Eucrosia eucrosioides

Scientific classification
- Kingdom: Plantae
- Clade: Tracheophytes
- Clade: Angiosperms
- Clade: Monocots
- Order: Asparagales
- Family: Amaryllidaceae
- Subfamily: Amaryllidoideae
- Genus: Eucrosia
- Species: E. eucrosioides
- Binomial name: Eucrosia eucrosioides (Herb.) Pax
- Synonyms: Callipsyche eucrosioides Herb. ; Callipsyche eucrosioides var. rauhiana Traub ; Callipsyche mexicana M.Roem. ; Eucrosia eucrosioides var. rauhiana (Traub) Traub;

= Eucrosia eucrosioides =

- Authority: (Herb.) Pax

Species of plant

Eucrosia eucrosioides is a species of flowering plant in the family Amaryllidaceae. It is found in south west Ecuador and north Peru. Its natural habitats are seasonally dry lowland areas.

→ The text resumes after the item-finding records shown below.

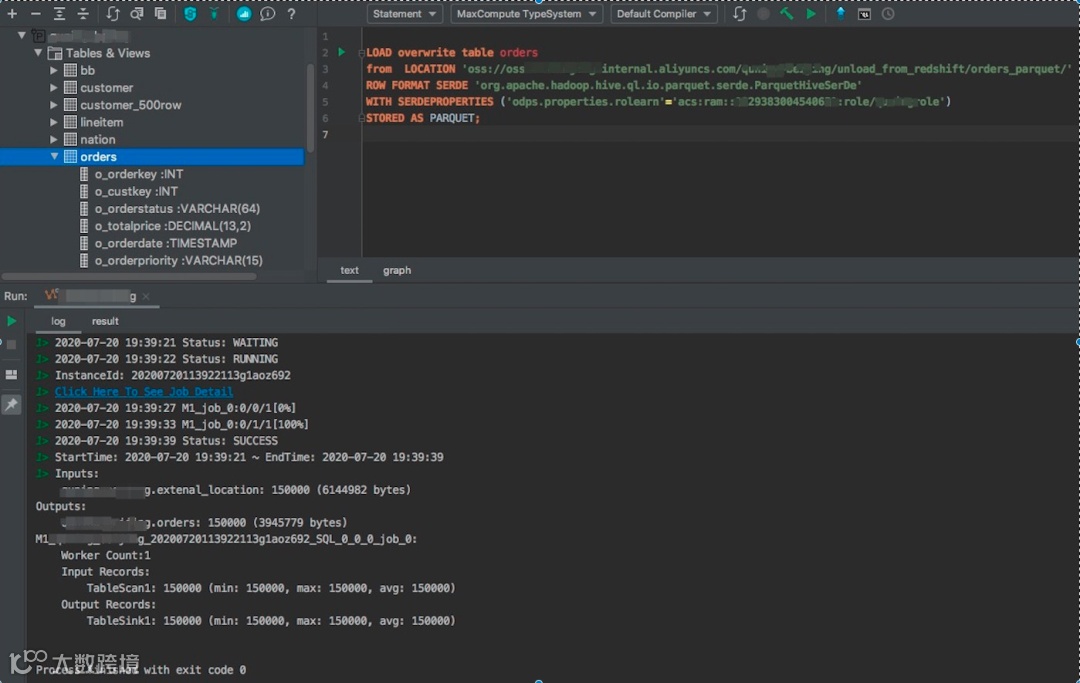Screen dimensions: 1080x683
Task: Click the stop square icon in Run panel
Action: tap(11, 344)
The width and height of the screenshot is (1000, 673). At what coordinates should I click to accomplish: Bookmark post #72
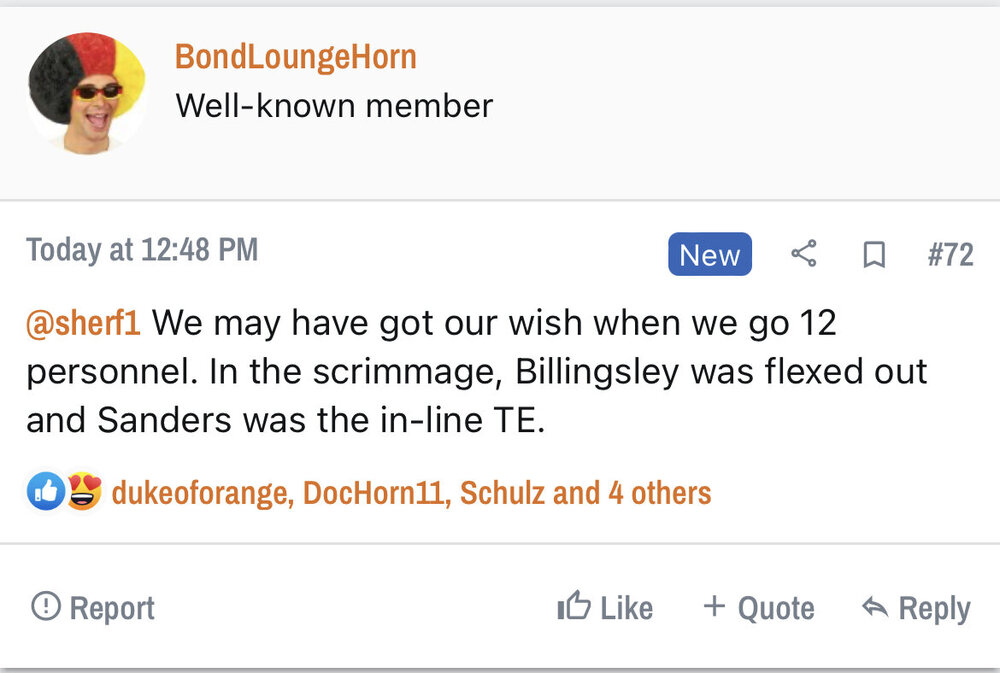(x=874, y=256)
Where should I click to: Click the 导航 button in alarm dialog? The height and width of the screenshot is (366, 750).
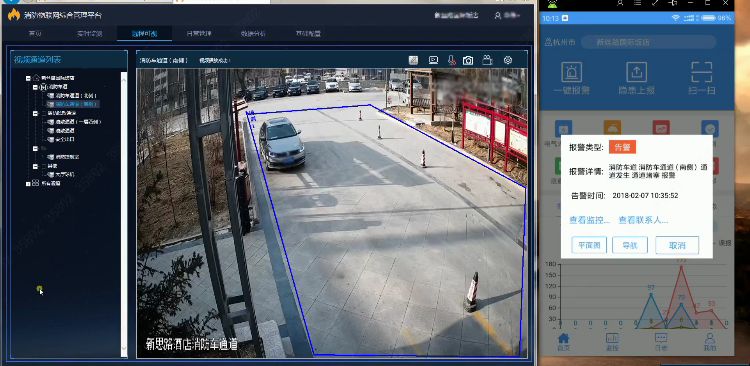click(x=630, y=245)
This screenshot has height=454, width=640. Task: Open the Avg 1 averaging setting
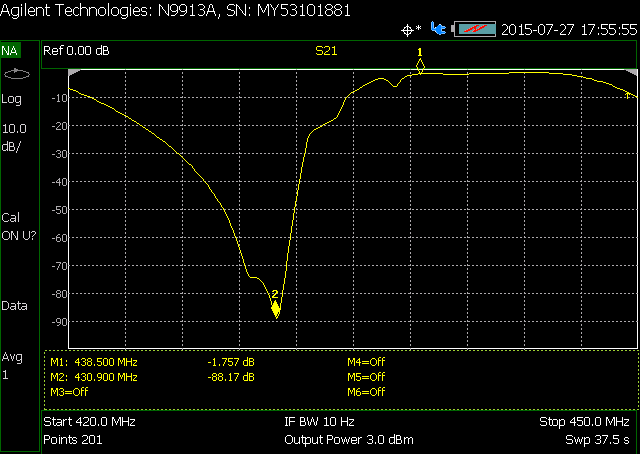click(12, 366)
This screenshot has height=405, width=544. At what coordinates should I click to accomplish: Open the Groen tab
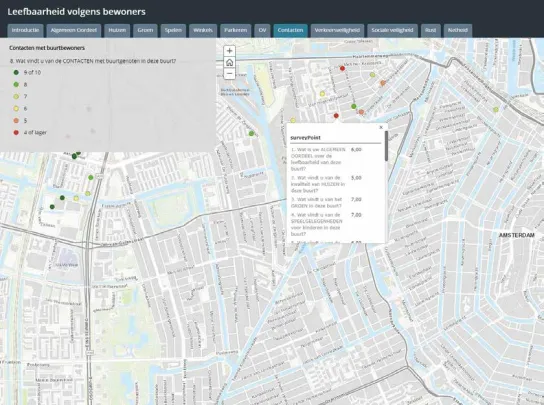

It grows from bulbs 3–4 cm in diameter. The stalked (petiolate) leaves are glaucous and have blades (laminae) 25 cm long by 20 cm wide. The zygomorphic flowers are orange, produced in an umbel; the stamens have prominent long filaments. In its natural habitat, flowering is August to October. The flowers are thought to be adapted for butterfly pollination, but a single report of hummingbird visitation is recorded for this species.

In cultivation, plants should be kept warm and dry when the leaves wither, and watered only when the flowers or leaves begin to grow again, when a sunny position is required.